▶ [TASK TO CARRY OUT] Only the lines from the one that contains "Where should I" through the end of the entries, both included, should be transcribed, exactly and without pictures.

Stored dataset items
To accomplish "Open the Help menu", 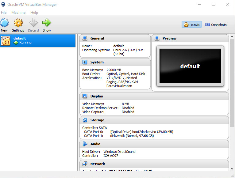I will pyautogui.click(x=34, y=13).
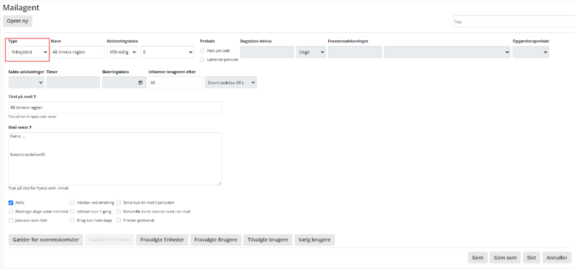Uncheck the Aktiv checkbox

[x=11, y=203]
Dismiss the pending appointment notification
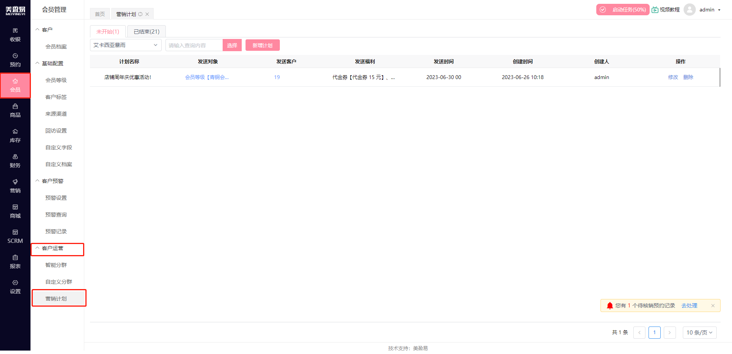This screenshot has height=354, width=732. click(713, 306)
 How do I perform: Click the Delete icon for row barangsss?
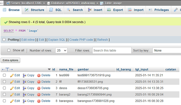click(39, 101)
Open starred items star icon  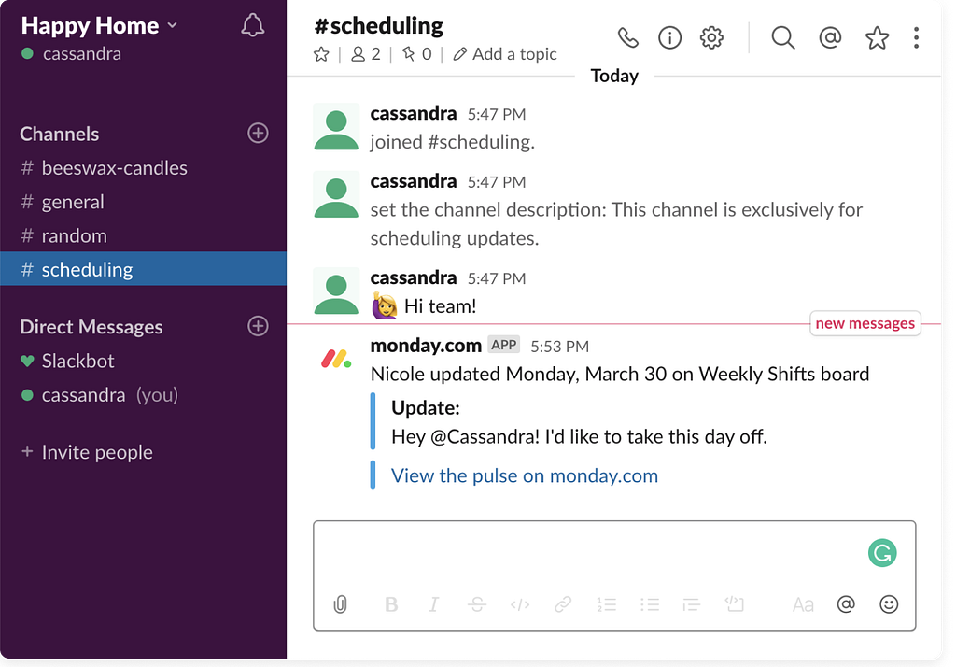877,37
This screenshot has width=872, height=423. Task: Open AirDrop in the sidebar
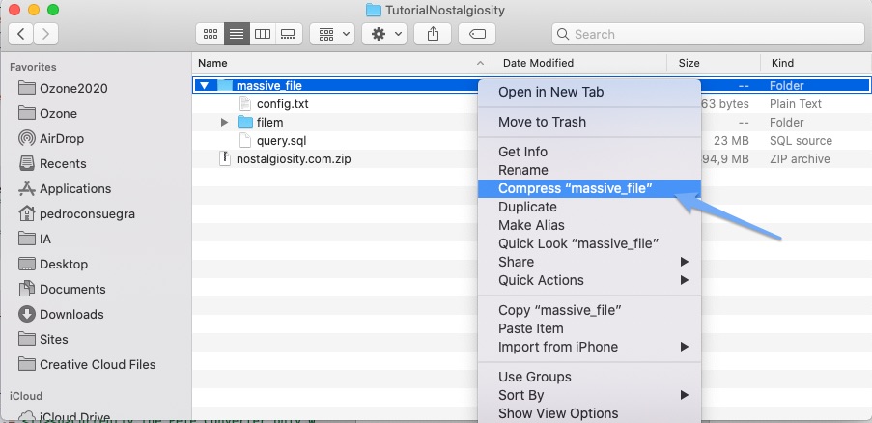tap(63, 138)
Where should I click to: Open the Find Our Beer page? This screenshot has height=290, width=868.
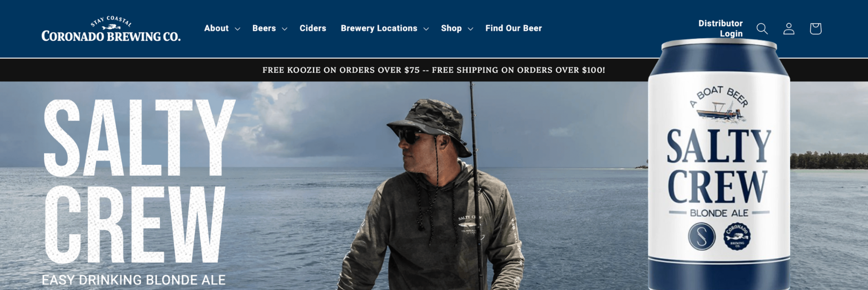pyautogui.click(x=514, y=28)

▶ [OUTPUT BELOW]
Where should I click to: Open the Find Our Beer page? This screenshot has height=290, width=868.
pyautogui.click(x=514, y=28)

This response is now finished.